Both know all too well that they are getting closer to retirement and that they don’t have a plan in place. Leslie has voiced concerns about what her retirement will look like. Michael says, “We are going to be fine,” but when Leslie asks him to explain how he knows that, he can’t.

Michael and Leslie are not clueless, extravagant or irresponsible. They are educated and hard-working, have a busy family and personal life, are paying and saving for college and care for their aging parents. They also put some money in their employee retirement account. But they don’t plan.

And, like the rest of us, they hear the constant, dire warnings about the need to plan for retirement. They also know there are hundreds (seemingly millions…) of resources out there to help them plan. They could get buried by the retirement planning books, websites, blogs and newsletters — but they don’t read them.

What I tell them, and I’m telling you, is: There is hope.

You can put together a plan. Will it be ideal, ensuring an anxiety-free, easy retirement? No, because such a plan simply does not exist (and if it does, it’s for the very few).

Instead, to crack the nut of planning paralysis, let me tell you how to do what I call good-enough or resilient planning.

Good-enough planning is the only route that is realistic and makes sense. We cannot guarantee that everything will work out in our retirement. But, we can map out the retirement that would work best for us. And we can try to up the odds of making that plan happen.

By the way, it doesn’t all hinge on money.

Your Emotions Are the Key

So how do you move from not planning to good-enough planning?

The key is our emotions: we need to embrace those that block us — namely fear and anxiety — and use them resiliently and effectively.

To be sure, most financial experts advise keeping emotions out of money. I say just the opposite because not only is that impossible, it leads to serious damage.

Emotions are involved in 80 percent of every money decision we make. And when aging collides with money, we feel intense anxiety, fear, helplessness, loss and more.

So how can you possibly keep emotions out of retirement planning? You can’t.


When we try to keep our emotions out, we risk making bad decisions. When we deny our anxiety and fear, we block these natural, useful warning signals and lose valuable information. Anxiety and fear can force us to be protective because these feelings tell us: aging and retirement is important, pay attention, we need to act! But when we deny and ignore these feelings, we don’t act, and are left unprepared and with fewer choices.

Good-enough resilient planning lets you optimally use the emotions of fear and anger in your retirement planning. Resilience doesn’t mean happily planning for an ideal retirement; it means effectively and ably planning for a clearly challenging situation. Resilient planning takes into account the realistic challenges in our personal situations.

And resilient planning does not just include saving lots of money. There are ways to plan effectively that don’t include money.

5 Instructions for Resilient Retirement Planning

So here’s a roadmap with five driving instructions for resilient planning, using your emotions and considering the particularities of your unique life:

1. Embrace the emotions related to aging and retirement. Since we are living longer, we need to face the feelings that go with aging and realistically plan for this stage of life. We can’t deny or avoid it.

====

TASK:
In the retirement planning text, what share of money decisions are said to involve emotions? The lines that follow have no connection to the retirement planning text.

AVAILABLE DATA:
====

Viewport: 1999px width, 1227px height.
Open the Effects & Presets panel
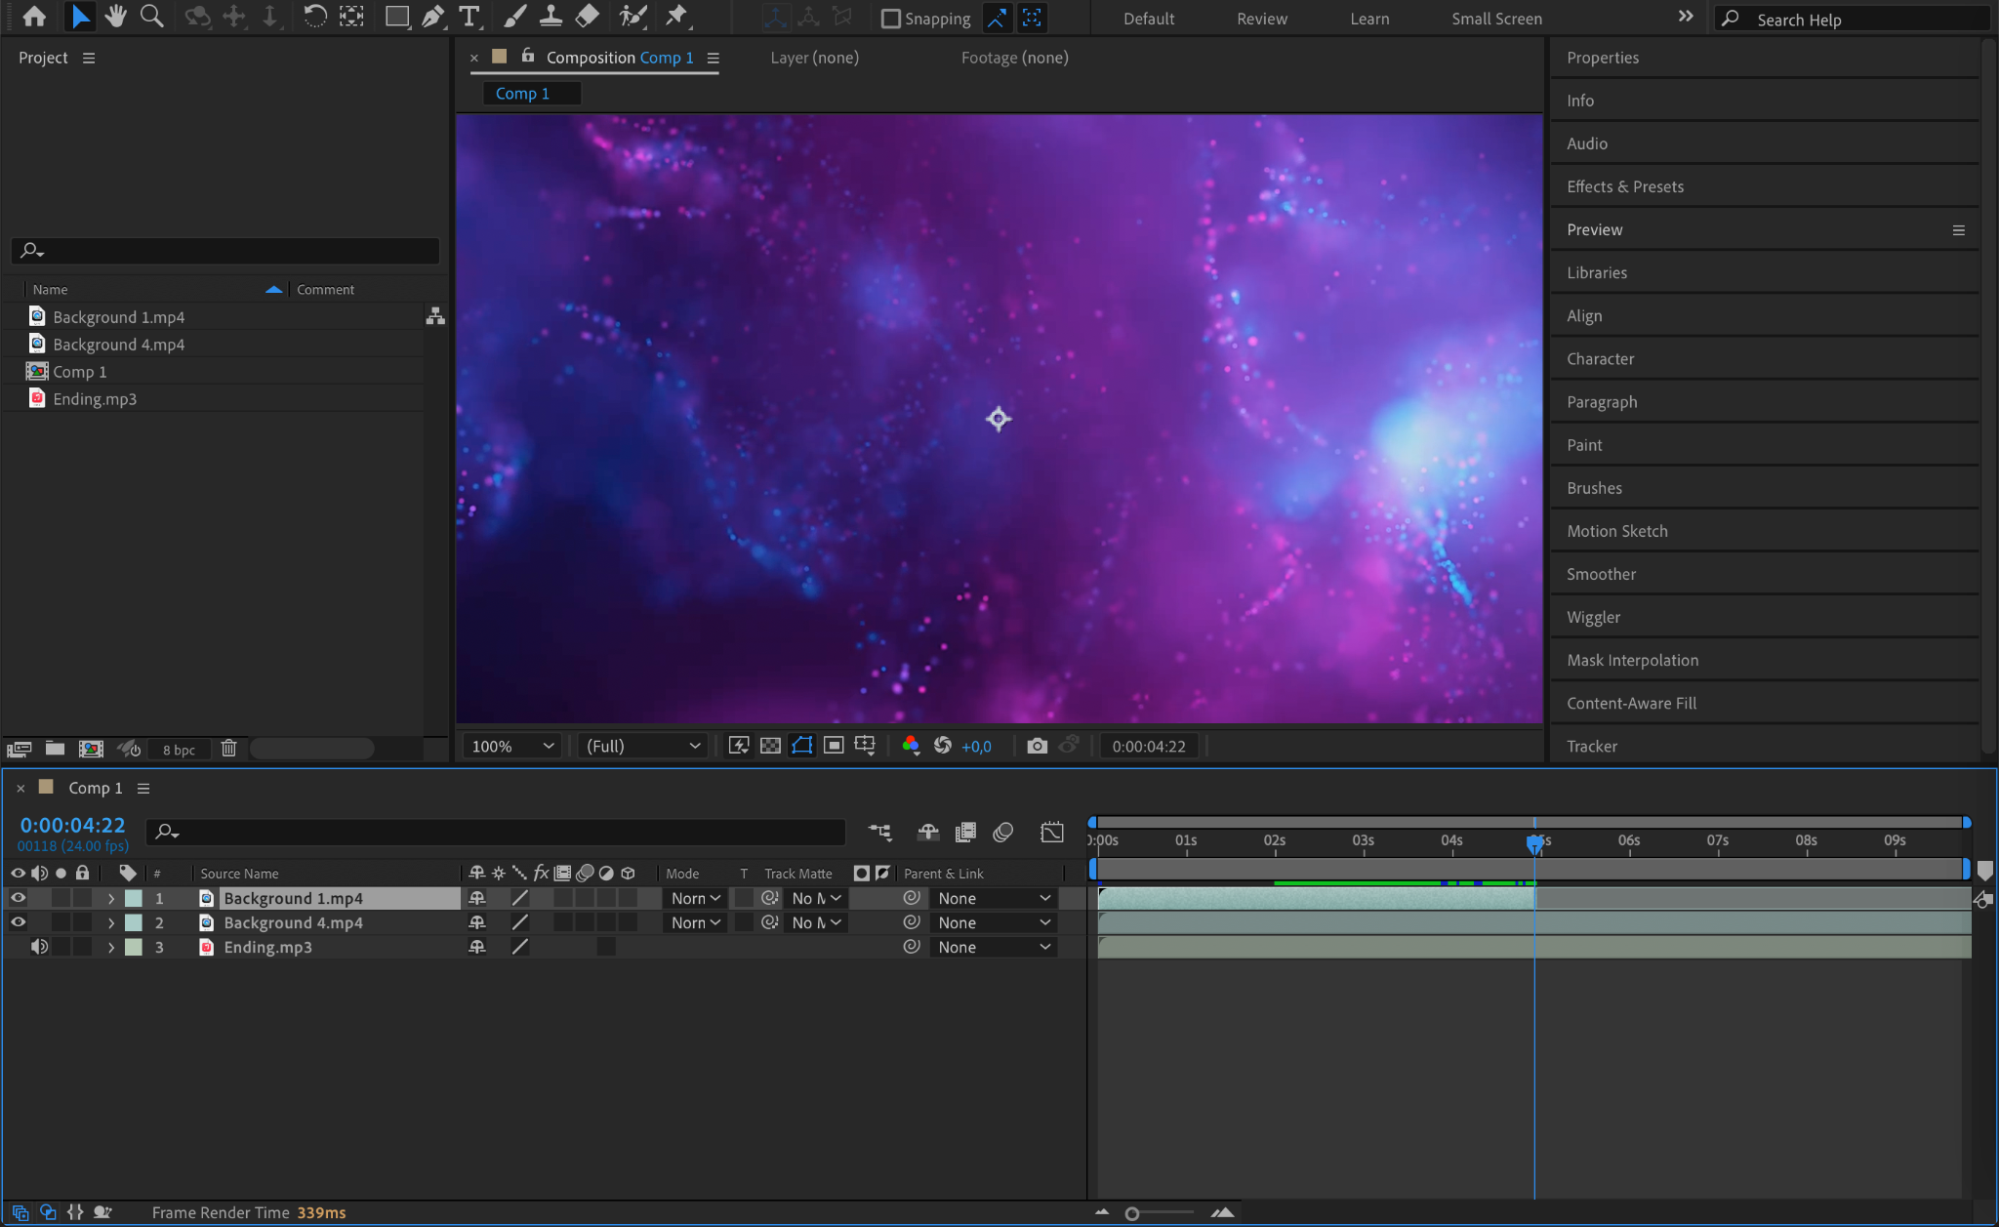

====

FINAL ANSWER:
80 percent of every money decision.